10 PTs, all *almost* same score

lsatmannnnlsatmannnn Core Member
in General 99 karma

I have taken 10 PTs, over the last 2 months, and eliminating outlier of 156, EVERY SINGLE PT has been between a 159 and 162. I felt bad at the beginning, and then thought I was getting better, and now have felt poor on these last couple of PTs again, this is worse than jumping around. Spending 3 hours a day to score in the range of 4 points is ridiculous. I have the august LSAT coming up in 2 weeks. I've been studying 3 hours everyday, I've tried changing up strategies for LR, going faster at the beginning, slower at the end, but this is still just giving me the same curve of wrong ACs.

Comments

  • AtlantisAtlantis Live Member
    80 karma

    Try taking a week off, no bs, no lsat, just vibes. Also stop drinking if you haven't done that

  • lsatmannnnlsatmannnn Core Member
    99 karma

    @Atlantis said:
    Try taking a week off, no bs, no lsat, just vibes. Also stop drinking if you haven't done that

    You think that would help? Im a very every day long gym and ling study guy. Everyday this summer Ive lifted and then studied, i have been feeling very burnt out recently, making more ‘stupid’ mistakes in the lower difficulty questions, and losing the edge I was getting on the hard questions

  • sunnylsatsunnylsat Core Member
    20 karma

    yeah, I second taking a break or at least calming down the PTs... the good thing is your past work is still with you and won't be lost.

    Also, it may sound strange, but don't focus too much on the score, instead I would try to understand why exactly each question was right/wrong and what drew you to the wrong answer. Ex) Are you skipping words when skim reading? Or are you spending too little time reading the stim? Or, are they all one type of question?

    Drilling and PT's are useless if you do not understand why a problem is right/wrong. For me, the value of studying isn't getting hours or so many problems in, it's getting a quality understanding. For example, when I first got past 165, I would sometimes drill only 10 problems in 10 minutes, but then spend 1-2 hours trying to understand those problems. The review is where I improved.

  • gabrielakdavilagabrielakdavila Live Member
    22 karma

    Hello! Make sure you are understanding why each AC is wrong. Use LSAT Hacks website for free written explanations for each AC (also the new 7Sage site has this too). Use a wrong answer journal or your analytics page to see what question types are giving you trouble. Take a few days or a week off from LSAT. Seems like you may be facing burnout by taking too many tests in 2 months. Also, you could do untimed question type drills to practice reading questions thoroughly and not making those easy mistakes. 10 questions per untimed drill (ex: 10 for flaw, 10 for NA, 10 for argument part). Hope this helps.

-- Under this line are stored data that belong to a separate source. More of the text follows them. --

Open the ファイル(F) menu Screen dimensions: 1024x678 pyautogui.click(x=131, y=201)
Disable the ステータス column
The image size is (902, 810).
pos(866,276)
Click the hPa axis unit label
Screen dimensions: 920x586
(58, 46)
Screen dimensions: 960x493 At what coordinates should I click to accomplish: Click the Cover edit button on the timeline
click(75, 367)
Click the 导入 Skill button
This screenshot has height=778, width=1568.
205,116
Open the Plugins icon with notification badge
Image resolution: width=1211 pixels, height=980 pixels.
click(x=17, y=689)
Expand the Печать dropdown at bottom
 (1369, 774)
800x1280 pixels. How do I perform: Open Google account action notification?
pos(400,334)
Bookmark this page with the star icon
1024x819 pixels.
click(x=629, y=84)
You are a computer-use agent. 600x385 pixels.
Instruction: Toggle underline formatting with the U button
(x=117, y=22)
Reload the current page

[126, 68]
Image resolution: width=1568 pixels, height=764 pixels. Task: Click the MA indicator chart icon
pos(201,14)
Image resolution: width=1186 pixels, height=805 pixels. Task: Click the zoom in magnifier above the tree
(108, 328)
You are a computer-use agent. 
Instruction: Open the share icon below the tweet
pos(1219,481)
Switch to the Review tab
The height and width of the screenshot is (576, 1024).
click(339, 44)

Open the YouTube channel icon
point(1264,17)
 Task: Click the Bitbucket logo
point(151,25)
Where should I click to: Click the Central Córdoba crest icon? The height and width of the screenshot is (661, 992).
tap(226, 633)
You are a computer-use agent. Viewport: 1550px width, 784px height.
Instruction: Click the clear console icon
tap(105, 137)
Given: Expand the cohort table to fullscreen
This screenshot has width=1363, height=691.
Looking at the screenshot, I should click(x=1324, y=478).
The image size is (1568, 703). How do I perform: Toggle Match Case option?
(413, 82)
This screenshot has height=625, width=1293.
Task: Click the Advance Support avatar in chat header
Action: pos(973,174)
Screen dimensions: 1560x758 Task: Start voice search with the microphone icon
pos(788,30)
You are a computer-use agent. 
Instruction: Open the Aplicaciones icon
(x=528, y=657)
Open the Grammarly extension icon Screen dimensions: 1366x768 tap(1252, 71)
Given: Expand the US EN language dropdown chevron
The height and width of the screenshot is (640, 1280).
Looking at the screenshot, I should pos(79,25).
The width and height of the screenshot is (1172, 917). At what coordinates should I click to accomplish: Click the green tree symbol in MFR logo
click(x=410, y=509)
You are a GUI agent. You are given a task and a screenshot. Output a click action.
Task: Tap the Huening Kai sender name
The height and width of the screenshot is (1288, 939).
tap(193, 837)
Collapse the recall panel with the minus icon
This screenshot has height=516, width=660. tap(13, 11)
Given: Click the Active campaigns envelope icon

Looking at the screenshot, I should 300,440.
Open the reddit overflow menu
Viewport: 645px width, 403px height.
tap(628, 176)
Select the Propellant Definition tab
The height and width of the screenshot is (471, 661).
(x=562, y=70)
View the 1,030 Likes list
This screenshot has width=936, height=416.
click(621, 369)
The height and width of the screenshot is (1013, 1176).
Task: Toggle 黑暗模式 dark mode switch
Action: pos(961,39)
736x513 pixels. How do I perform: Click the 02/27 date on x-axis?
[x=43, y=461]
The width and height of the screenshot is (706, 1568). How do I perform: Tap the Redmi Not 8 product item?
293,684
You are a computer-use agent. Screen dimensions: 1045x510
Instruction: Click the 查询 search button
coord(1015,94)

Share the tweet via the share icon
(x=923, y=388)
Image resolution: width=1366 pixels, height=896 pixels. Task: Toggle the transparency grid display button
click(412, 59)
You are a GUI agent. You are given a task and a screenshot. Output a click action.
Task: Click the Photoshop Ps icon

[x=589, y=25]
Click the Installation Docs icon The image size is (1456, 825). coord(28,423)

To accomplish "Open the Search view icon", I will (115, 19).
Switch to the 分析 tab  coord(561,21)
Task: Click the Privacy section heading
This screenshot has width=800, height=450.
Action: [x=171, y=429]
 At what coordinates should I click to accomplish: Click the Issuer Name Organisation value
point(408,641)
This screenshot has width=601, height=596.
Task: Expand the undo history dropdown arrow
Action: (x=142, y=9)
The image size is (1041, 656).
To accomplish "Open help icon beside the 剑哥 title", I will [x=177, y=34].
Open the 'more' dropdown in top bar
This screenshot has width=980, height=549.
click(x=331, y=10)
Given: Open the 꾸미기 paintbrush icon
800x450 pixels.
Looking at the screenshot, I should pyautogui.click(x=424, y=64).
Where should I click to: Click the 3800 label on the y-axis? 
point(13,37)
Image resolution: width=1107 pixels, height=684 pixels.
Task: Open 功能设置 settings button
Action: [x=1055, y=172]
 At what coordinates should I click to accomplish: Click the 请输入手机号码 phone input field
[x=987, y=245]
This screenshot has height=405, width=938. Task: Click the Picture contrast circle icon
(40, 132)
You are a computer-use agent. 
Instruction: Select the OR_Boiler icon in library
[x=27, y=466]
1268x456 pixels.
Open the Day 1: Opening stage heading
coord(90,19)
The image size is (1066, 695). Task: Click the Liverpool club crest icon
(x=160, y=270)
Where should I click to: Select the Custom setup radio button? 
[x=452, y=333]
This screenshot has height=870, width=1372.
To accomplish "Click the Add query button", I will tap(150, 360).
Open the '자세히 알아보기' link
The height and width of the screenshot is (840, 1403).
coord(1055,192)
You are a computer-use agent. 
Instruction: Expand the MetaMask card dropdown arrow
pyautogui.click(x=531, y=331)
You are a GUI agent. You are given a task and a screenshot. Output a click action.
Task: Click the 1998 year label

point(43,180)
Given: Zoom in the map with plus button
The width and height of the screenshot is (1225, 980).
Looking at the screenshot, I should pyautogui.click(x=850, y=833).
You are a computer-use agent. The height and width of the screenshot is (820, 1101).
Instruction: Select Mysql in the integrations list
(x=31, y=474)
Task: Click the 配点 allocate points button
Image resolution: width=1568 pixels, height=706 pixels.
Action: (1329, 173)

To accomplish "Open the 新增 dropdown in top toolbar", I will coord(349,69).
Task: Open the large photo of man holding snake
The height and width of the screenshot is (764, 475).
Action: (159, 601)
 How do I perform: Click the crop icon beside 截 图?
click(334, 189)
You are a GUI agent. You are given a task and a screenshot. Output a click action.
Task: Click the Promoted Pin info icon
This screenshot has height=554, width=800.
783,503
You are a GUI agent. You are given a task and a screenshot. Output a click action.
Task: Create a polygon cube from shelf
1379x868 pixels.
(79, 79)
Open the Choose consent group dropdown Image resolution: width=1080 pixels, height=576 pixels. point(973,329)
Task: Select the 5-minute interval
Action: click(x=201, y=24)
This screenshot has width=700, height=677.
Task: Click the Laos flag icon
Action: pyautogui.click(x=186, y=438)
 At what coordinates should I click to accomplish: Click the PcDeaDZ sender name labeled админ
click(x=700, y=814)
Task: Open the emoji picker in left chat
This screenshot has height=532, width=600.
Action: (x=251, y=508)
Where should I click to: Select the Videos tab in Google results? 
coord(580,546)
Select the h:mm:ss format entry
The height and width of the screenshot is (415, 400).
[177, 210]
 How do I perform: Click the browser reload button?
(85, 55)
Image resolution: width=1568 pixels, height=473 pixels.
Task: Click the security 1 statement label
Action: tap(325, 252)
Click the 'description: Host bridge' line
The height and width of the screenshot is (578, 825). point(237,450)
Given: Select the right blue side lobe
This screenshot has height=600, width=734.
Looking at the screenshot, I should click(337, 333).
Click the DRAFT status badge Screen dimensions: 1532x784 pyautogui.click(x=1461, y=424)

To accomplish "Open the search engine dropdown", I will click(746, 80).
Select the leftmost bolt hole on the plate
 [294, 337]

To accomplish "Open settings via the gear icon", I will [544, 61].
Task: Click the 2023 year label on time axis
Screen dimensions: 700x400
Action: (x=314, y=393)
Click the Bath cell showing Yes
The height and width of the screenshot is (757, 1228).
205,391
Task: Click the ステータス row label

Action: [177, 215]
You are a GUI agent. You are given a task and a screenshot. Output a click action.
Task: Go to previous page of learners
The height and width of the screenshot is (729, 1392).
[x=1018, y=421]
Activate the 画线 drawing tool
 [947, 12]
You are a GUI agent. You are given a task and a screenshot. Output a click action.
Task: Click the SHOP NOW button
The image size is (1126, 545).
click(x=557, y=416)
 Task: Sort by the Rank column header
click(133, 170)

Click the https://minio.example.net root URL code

  • Allen the AlienAllen the Alien Core Member
    6 karma

    I concur with @gabrielakdavila and would add that you shouldn't just see why the right answer is right, but also analyse why the wrong answers are wrong, especially the ones you were attracted to. Also, 7sage allows you to see which type of question you're worst at. Take advantage of it and at least run/rerun that type of question in the curriculum.

  • AtlantisAtlantis Live Member
    edited July 29 80 karma

    @bastod13 said:

    @Atlantis said:
    Try taking a week off, no bs, no lsat, just vibes. Also stop drinking if you haven't done that

    You think that would help? Im a very every day long gym and ling study guy. Everyday this summer Ive lifted and then studied, i have been feeling very burnt out recently, making more ‘stupid’ mistakes in the lower difficulty questions, and losing the edge I was getting on the hard questions

    Yes! After a very mid June LSAT score I took a whole month off to travel and hike, when I came back and did my first PT my score went up by 5 points. I'm a big advocate for having time off the LSAT. Like the gym you grind for a couple hours a day, then say after 7 PM you should stop thinking about the LSAT and do other things until your routine resets the next day. Also take one day a week completely off. You can't force gains in one day, same with LSAT. Attitude and mental clarity is probably the most important factors during a long study summer. Your brain needs time off the LSAT to comprehend the things it learned.

  • lsatmannnnlsatmannnn Core Member
    99 karma

    Thanks for everyone’s feedback, I appreciate it. I an definetly going to spend the next 9 days before my exam de-loading in general, doing less in the gym and less studywise, focusing more on getting every question right in drilling not caring about time, and thoroughly reviewing the mistakes I make. Ill probably take 1 LR and RC section 4 days before the exam just to make sure my timings good, and just really focus on doing less but doing it as correctly as I can.